Building Production-Ready RAG Systems with Claude: From Basic to Advanced
Claude excels at a wide range of tasks, but it may struggle with queries specific to your unique business context. This is where Retrieval Augmented Generation (RAG) becomes invaluable. RAG enables Claude to leverage your internal knowledge bases or customer support documents, significantly enhancing its ability to answer domain-specific questions.
Enterprises are increasingly building RAG applications to improve workflows in customer support, Q&A over internal company documents, financial & legal analysis, and much more. In this guide, we'll walk through building and optimizing a RAG system using Claude, from a basic "naive" approach to advanced techniques that deliver measurable improvements.
What You'll Learn
By the end of this guide, you'll know how to:
- Set up a basic RAG pipeline using embeddings and vector search
- Build a robust evaluation suite that measures retrieval and end-to-end performance independently
- Implement advanced techniques like summary indexing and re-ranking with Claude
- Achieve significant performance gains on key metrics
Understanding the RAG Architecture
A basic RAG pipeline follows three steps:
- Chunk documents into manageable pieces (e.g., by heading)
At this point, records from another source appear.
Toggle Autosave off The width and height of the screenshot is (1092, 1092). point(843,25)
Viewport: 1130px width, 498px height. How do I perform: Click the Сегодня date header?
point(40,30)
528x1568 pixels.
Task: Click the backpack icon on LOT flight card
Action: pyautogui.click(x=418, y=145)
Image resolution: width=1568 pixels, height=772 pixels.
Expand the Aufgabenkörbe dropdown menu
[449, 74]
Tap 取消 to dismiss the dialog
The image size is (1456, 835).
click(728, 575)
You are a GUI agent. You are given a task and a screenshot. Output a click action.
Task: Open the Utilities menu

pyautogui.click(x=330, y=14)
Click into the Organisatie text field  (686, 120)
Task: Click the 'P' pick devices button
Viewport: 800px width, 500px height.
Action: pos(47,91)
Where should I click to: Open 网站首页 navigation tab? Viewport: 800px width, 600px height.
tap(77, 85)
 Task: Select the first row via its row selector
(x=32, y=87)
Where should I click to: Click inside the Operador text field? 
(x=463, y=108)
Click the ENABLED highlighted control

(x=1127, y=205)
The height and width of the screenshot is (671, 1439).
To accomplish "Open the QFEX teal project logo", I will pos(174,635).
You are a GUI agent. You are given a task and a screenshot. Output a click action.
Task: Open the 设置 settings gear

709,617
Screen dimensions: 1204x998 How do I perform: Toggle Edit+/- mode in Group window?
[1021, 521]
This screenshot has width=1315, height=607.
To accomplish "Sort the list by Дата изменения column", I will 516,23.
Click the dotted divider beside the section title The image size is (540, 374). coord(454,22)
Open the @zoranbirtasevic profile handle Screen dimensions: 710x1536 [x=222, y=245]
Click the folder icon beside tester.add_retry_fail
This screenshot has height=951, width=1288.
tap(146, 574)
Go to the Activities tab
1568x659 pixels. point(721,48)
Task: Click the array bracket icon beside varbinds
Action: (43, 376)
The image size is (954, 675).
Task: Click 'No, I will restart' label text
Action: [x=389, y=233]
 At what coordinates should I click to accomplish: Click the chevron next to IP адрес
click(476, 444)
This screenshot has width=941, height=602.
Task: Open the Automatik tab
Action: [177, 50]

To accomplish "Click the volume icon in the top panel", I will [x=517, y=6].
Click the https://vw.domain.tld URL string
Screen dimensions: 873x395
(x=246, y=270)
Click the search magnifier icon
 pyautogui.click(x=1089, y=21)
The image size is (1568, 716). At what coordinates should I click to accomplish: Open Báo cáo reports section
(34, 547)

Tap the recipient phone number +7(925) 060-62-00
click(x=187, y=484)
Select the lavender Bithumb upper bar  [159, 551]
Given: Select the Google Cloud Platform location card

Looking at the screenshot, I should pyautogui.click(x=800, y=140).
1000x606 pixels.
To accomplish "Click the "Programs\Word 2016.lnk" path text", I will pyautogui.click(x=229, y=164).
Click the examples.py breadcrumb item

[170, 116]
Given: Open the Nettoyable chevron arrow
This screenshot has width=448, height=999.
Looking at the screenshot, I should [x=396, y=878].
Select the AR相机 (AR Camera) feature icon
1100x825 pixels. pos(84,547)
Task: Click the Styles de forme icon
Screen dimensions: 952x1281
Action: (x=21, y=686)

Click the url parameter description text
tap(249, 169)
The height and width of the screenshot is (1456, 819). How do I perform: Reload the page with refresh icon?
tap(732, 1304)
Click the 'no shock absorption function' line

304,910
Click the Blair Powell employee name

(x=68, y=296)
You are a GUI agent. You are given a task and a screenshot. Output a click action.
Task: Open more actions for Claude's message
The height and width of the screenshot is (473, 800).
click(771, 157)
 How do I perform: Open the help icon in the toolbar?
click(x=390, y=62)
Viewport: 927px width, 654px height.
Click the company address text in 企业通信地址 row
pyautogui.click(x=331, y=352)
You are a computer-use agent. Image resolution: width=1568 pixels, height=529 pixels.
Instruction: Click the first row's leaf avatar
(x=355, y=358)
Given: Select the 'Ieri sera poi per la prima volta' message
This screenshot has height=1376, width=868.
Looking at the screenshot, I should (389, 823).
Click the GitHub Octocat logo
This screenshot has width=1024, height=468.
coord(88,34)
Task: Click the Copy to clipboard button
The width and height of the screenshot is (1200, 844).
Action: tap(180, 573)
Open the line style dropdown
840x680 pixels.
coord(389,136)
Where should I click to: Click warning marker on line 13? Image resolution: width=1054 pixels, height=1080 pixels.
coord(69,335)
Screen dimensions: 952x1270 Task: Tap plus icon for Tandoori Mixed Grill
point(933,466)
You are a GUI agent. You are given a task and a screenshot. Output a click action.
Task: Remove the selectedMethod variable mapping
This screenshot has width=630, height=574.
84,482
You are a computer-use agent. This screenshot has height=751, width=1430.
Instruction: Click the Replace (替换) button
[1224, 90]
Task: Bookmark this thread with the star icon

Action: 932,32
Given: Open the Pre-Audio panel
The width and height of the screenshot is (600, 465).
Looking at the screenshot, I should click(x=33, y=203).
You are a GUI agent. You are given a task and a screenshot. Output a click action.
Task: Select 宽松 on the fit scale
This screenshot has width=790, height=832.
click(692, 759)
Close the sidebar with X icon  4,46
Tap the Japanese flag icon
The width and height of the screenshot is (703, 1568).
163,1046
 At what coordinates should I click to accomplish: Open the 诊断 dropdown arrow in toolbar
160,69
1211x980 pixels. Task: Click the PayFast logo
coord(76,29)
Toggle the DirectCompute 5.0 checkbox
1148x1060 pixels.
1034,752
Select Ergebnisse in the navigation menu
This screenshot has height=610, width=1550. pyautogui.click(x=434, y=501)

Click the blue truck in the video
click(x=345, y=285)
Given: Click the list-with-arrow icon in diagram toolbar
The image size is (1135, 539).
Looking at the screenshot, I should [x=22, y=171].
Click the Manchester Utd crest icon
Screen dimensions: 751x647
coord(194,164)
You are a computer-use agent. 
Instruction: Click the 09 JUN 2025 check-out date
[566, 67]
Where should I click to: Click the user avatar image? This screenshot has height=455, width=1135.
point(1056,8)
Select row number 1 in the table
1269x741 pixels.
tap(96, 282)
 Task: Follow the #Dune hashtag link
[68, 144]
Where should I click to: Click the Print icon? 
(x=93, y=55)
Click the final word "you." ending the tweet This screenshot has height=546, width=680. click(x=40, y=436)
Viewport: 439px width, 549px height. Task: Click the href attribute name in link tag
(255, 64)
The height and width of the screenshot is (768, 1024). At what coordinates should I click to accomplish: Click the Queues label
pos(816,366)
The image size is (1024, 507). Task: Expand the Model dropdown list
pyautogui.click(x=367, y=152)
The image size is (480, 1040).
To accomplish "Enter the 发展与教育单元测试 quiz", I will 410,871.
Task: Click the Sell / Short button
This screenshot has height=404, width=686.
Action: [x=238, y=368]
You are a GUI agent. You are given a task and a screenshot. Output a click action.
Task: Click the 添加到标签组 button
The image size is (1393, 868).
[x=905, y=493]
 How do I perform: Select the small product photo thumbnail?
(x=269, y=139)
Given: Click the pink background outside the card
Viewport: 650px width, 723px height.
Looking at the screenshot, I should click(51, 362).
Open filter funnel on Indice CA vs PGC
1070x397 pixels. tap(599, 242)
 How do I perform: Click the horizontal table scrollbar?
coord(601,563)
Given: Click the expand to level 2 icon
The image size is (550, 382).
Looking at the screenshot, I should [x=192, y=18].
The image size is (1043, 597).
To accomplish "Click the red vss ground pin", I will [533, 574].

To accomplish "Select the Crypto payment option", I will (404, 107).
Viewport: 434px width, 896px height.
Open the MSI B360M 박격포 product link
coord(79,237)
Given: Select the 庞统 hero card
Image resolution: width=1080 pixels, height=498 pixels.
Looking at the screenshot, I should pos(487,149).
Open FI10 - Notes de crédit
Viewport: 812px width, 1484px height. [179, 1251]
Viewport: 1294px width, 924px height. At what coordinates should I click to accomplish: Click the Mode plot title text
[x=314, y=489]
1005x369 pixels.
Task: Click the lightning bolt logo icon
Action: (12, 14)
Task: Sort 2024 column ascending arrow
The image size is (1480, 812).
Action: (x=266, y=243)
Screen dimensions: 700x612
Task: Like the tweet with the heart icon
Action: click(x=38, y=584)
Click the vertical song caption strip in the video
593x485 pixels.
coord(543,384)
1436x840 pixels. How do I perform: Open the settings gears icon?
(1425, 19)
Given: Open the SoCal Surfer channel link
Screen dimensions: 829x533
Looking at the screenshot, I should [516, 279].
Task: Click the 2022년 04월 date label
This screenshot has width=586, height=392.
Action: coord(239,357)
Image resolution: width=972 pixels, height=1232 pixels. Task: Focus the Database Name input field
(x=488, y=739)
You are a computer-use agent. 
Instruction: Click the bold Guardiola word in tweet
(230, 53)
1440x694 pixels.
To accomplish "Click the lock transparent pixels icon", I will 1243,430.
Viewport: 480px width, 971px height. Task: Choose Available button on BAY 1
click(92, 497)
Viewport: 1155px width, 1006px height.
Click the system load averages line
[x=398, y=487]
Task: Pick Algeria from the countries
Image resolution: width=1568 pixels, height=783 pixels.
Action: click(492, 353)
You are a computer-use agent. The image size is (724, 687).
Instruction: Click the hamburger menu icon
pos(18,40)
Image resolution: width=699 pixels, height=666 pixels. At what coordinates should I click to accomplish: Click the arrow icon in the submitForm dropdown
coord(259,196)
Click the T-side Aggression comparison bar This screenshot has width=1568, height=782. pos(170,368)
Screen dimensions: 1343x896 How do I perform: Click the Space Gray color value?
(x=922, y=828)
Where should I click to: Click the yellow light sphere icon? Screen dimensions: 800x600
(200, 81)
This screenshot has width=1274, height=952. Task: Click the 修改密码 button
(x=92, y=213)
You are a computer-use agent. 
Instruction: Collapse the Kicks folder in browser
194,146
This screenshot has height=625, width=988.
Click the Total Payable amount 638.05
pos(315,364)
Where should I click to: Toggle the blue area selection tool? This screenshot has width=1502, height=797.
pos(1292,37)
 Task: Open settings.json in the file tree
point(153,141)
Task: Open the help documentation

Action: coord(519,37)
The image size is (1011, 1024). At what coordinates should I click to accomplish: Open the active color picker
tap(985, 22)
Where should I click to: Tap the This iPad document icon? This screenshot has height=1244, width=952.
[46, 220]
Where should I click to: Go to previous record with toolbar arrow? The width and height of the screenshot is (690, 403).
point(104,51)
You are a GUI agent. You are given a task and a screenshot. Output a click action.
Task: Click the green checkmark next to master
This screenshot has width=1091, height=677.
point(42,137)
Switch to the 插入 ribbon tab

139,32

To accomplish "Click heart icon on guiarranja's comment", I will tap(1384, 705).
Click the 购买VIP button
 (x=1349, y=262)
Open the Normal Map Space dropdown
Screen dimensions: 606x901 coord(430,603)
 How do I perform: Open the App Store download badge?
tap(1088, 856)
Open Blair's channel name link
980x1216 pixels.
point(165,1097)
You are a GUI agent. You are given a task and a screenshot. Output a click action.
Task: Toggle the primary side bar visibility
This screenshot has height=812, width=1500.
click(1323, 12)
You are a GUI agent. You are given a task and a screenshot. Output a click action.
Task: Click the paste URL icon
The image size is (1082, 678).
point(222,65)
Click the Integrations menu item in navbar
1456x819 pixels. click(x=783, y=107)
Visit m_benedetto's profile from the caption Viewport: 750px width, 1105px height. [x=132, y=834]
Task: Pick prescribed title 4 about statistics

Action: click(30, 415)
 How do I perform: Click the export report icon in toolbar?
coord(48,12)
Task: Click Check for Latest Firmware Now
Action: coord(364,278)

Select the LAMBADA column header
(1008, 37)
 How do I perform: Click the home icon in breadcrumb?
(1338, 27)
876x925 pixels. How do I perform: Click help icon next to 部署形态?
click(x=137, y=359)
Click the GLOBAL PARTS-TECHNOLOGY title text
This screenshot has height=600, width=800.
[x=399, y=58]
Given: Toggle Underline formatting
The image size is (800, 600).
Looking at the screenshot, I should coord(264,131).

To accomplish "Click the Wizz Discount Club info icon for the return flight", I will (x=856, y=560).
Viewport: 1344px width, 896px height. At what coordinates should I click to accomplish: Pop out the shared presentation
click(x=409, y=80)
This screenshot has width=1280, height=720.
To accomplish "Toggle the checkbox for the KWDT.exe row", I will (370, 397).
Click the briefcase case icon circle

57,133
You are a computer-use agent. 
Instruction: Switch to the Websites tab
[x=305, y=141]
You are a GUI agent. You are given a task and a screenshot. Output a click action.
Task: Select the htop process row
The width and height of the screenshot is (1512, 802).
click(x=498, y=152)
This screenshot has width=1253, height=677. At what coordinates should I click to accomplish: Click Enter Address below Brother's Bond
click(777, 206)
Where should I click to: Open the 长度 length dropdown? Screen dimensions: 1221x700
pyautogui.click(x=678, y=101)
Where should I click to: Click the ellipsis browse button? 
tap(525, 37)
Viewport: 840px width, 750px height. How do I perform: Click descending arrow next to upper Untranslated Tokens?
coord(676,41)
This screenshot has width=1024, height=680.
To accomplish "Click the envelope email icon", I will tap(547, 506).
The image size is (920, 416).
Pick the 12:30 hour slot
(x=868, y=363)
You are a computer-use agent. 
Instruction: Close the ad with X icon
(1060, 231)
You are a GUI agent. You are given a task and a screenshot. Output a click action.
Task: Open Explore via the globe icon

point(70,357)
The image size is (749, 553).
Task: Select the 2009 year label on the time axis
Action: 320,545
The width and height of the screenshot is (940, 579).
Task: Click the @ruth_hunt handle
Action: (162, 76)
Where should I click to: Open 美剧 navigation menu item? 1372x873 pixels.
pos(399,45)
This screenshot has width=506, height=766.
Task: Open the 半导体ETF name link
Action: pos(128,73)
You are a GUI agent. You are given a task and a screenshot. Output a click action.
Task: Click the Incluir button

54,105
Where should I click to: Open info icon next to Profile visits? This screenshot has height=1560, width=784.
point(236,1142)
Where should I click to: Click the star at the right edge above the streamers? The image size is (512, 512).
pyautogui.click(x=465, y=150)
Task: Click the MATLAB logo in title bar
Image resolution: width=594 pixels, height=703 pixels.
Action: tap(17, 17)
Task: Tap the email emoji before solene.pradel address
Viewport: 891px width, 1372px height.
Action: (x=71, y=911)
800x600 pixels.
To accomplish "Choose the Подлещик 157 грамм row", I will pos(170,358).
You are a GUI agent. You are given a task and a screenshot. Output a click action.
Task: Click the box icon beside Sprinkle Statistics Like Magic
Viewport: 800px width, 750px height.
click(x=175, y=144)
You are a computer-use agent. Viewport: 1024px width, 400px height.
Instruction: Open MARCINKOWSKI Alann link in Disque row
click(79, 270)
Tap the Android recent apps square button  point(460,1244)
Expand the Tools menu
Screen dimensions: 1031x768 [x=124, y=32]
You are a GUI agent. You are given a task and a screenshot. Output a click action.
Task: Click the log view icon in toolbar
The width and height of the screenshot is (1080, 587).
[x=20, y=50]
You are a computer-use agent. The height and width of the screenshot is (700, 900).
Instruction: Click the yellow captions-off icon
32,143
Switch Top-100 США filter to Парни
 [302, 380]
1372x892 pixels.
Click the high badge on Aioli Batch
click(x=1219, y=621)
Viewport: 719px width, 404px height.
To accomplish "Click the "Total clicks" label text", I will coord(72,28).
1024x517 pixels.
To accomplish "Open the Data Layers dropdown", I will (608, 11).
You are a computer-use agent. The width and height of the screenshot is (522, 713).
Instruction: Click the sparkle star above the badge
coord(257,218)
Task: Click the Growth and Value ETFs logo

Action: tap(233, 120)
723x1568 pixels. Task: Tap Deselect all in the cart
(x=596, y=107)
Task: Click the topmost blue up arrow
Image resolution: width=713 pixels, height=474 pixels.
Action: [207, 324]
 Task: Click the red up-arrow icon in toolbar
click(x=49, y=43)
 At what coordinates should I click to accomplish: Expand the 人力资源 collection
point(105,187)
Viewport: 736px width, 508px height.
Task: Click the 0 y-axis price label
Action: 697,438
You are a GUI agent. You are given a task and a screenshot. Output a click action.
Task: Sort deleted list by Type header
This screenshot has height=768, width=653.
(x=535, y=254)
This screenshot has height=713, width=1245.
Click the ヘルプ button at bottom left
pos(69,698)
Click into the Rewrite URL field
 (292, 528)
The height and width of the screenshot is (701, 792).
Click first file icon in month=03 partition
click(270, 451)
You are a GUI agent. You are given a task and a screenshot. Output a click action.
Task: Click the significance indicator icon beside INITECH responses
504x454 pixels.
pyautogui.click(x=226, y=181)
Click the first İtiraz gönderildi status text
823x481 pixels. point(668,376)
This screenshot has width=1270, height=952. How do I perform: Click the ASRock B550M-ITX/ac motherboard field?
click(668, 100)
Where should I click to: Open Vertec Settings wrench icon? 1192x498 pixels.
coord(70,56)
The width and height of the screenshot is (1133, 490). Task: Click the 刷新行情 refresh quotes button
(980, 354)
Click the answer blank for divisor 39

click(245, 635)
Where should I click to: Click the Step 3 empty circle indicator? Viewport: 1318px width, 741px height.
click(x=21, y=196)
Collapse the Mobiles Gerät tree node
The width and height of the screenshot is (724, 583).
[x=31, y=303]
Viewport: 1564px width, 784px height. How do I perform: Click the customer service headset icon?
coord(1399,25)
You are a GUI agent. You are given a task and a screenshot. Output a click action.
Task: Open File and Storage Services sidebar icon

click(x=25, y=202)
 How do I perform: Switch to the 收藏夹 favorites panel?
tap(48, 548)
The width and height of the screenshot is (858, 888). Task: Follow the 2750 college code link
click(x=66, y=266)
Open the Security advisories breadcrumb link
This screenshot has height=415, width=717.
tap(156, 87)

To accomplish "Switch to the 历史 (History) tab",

- Embed each chunk using a vector embedding model
- Retrieve relevant chunks via cosine similarity to answer a query
Level 1: Basic RAG Setup
Prerequisites
You'll need:
- An Anthropic API key for Claude
- A Voyage AI API key for embeddings
- Python libraries:
anthropic,voyageai,pandas,numpy,matplotlib,scikit-learn
Initialize Your Vector Database
For this example, we'll use an in-memory vector DB. For production, consider a hosted solution like Pinecone or Weaviate.
import voyageai
import numpy as np
from typing import List, Dict, Any
class InMemoryVectorDB:
def __init__(self, api_key: str):
self.client = voyageai.Client(api_key=api_key)
self.documents = []
self.embeddings = []
def add_documents(self, docs: List[str]):
self.documents.extend(docs)
response = self.client.embed(docs, model="voyage-2")
self.embeddings.extend(response.embeddings)
def search(self, query: str, top_k: int = 3) -> List[str]:
query_embedding = self.client.embed([query], model="voyage-2").embeddings[0]
similarities = [
np.dot(query_embedding, doc_emb)
for doc_emb in self.embeddings
]
top_indices = np.argsort(similarities)[-top_k:][::-1]
return [self.documents[i] for i in top_indices]
Chunking Strategy
A simple but effective strategy is to chunk documents by heading, keeping content from each subheading together. This preserves semantic boundaries.
def chunk_by_heading(text: str) -> List[str]:
chunks = []
current_chunk = []
for line in text.split('\n'):
if line.startswith('#'):
if current_chunk:
chunks.append('\n'.join(current_chunk))
current_chunk = [line]
else:
current_chunk.append(line)
if current_chunk:
chunks.append('\n'.join(current_chunk))
return chunks
Basic RAG Query Function
import anthropic
claude = anthropic.Anthropic(api_key="your-api-key")
db = InMemoryVectorDB(api_key="your-voyage-key")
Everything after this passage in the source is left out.